One of the consequences of the Reformation has been the multiplication of Protestant churches. This may be due to different doctrinal positions (as is evident, for example, by the existence of Presbyterian, Episcopal and Independent Churches) or differing histories and traditions (which themselves are often the result of theological differences as, for example, between the Church of Scotland and the Free Church of Scotland). We must recognise that like the poor, denominations will always be with us!
However this multiplicity of churches can create confusion, uncertainty and ultimately indifference and provide an excuse for inertia. For, "when you see all the different churches there are you don't know what to believe or where to go!"
Against this confused background the Bible indicates the marks or characteristics of a gospel church. Where these marks are evident to some degree, we can be confident of finding wholesome doctrine and practice and can anticipate enjoying spiritual benefit.
The first mark of the church is the faithful preaching of the Word of God. The central act of worship is the proclamation of God's Word by which the message of the Bible is explained and applied. As God's Word written, the Bible is the supreme source and standard of our faith (what we believe) and of our life (how we should live).
Faithful preaching of the Word is the proclamation of a message which is consistent with the Bible's content and emphases. Among other things particular attention will be given to the great evangelical themes of the creatorhood of God; the universal fallenness of humankind; the certain experience of hell for those who do not repent of their sin; the wonderful grace of God in the gift of salvation in the Lord Jesus Christ alone; the receiving of this salvation through faith alone in Jesus Christ and the living of a new life of faith as both the expression and evidence of a personal experience of salvation. In so far as the message proclaimed is consistent with what the Bible teaches, then what is preached is the Word of God. In this connection the example of the Berean Christians is instructive. They heard Paul and received "his message with great eagerness and examined the Scriptures every day to see if what Paul said was true" (Acts 17:11).
The second mark of the Church is the Scriptural administration of the sacraments of baptism and the Lord's Supper. These are the only sacraments given by Christ to his church and are ceremonies which are marks of belonging to him and signs and seals of the blessing of salvation received through faith in him.

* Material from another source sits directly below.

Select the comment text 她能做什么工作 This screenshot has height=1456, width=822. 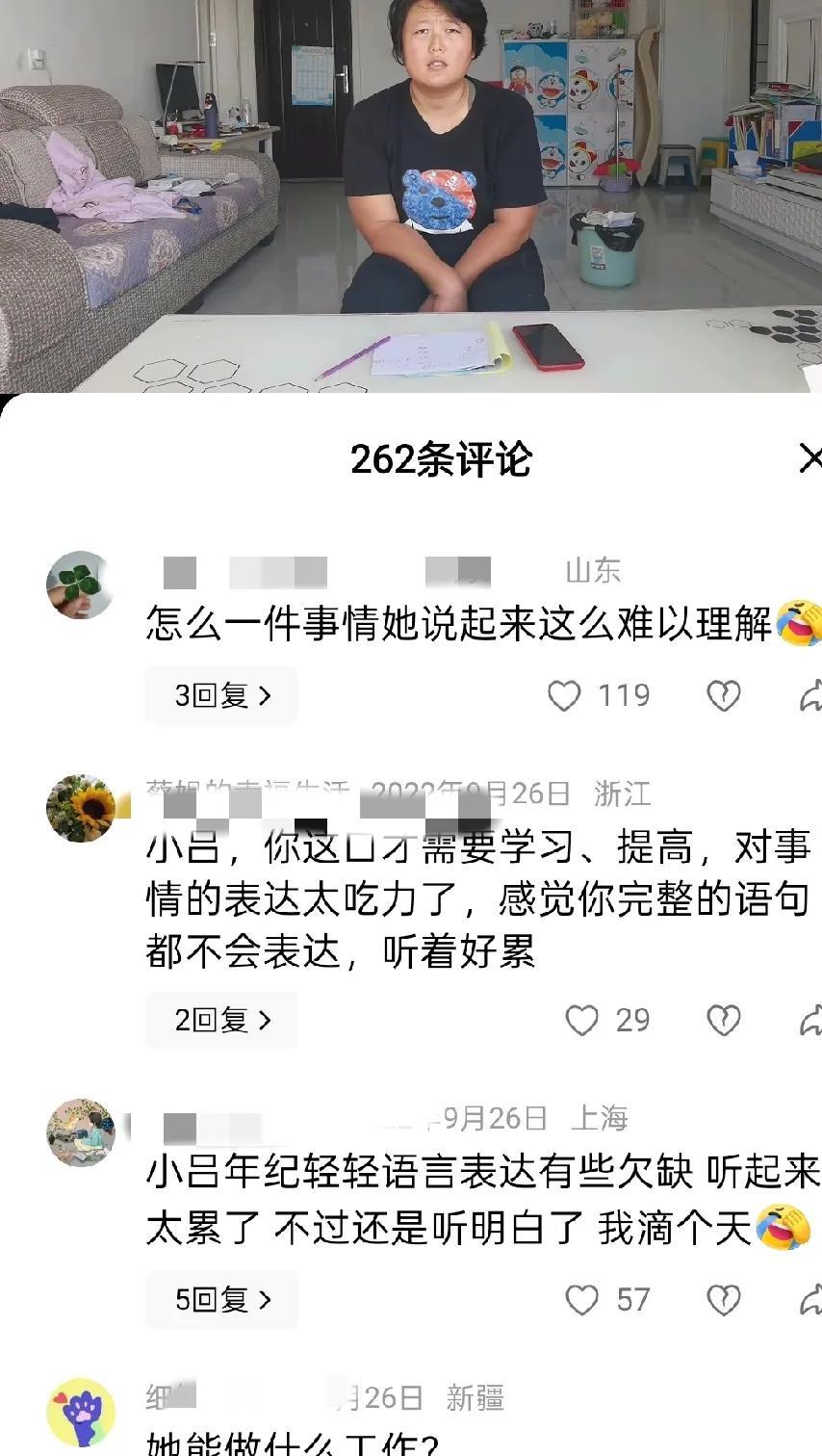pos(293,1443)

Consequently they should be administered only to those who trust in the Lord and whose lives are consistent with such a trust (and, in the case of baptism, to the children of believers). This principle is clearly demonstrated by Paul when he warns the Corinthian church about their abuse of the Lord's Supper: "A man ought to examine himself before he eats of the bread and drinks of the cup. For anyone who eats and drinks without recognising the body of the Lord, eats and drinks judgement on himself" (1 Corinthians 11:24).
The third mark of the church is the Scriptural exercise of discipline. To the post-sixties generations discipline, including of course church discipline, is widely regarded as something negative and to be avoided at all costs. It is often equated with an unacceptable intrusiveness, hypocrisy and harshness. Yet discipline is essentially positive and is concerned with training for life and, within the church, training for godliness.
Christ has given the responsibility of exercising discipline to those with appropriate authority within the church. After Peter had confessed Jesus to be the promised Christ, Jesus said, "I will give you the keys of the kingdom of heaven; whatever you bind on earth will be bound in heaven, and whatever you loose on earth will be loosed in heaven" (Matthew 16:19).
Church discipline is to be exercised impartially and with compassion and sensitivity, so as to maintain the good name of Christ and to promote the wellbeing of the whole church, including the person being disciplined. For this reason Paul exhorts Christian leaders in these terms: "Brothers, if someone is caught in a sin, you who are spiritual should restore him gently. But watch yourself for you also may be tempted" (Galatians 6:1). Similarly the church at large is required to "obey your leaders and submit to their authority (for they) keep watch over you as men who must give an account" (Hebrews 13:17).
The fourth mark of the church is a Scriptural concern for the wellbeing of the needy. Historically, the church has been the major (and sometimes the only) provider of relief. In many places the church today continues to exercise this God-given diaconal responsibility.
This concern for the needy was evident from the beginning. As the church grew and embraced many poorer people "all the believers ... gave to anyone as he had need" (Acts 2:44f). Indeed such was the need to provide for the poor in an equitable way that this responsibility was given to a number of Spirit-filled believing men (Acts 6:1-7).
When a church expresses this concern for the wellbeing of others it reflects its own experience of divine grace and demonstrates the compassion and love made known in Christ.
The conduct of a church will indicate in some measure what that church believes. Its life will either enhance or contradict its profession. A true gospel church will be characterised by those marks in different degrees. Where there is a conscious desire for and attempt to attain these marks, we may be confident that that church has some measure of the truth, and can anticipate receiving spiritual benefit.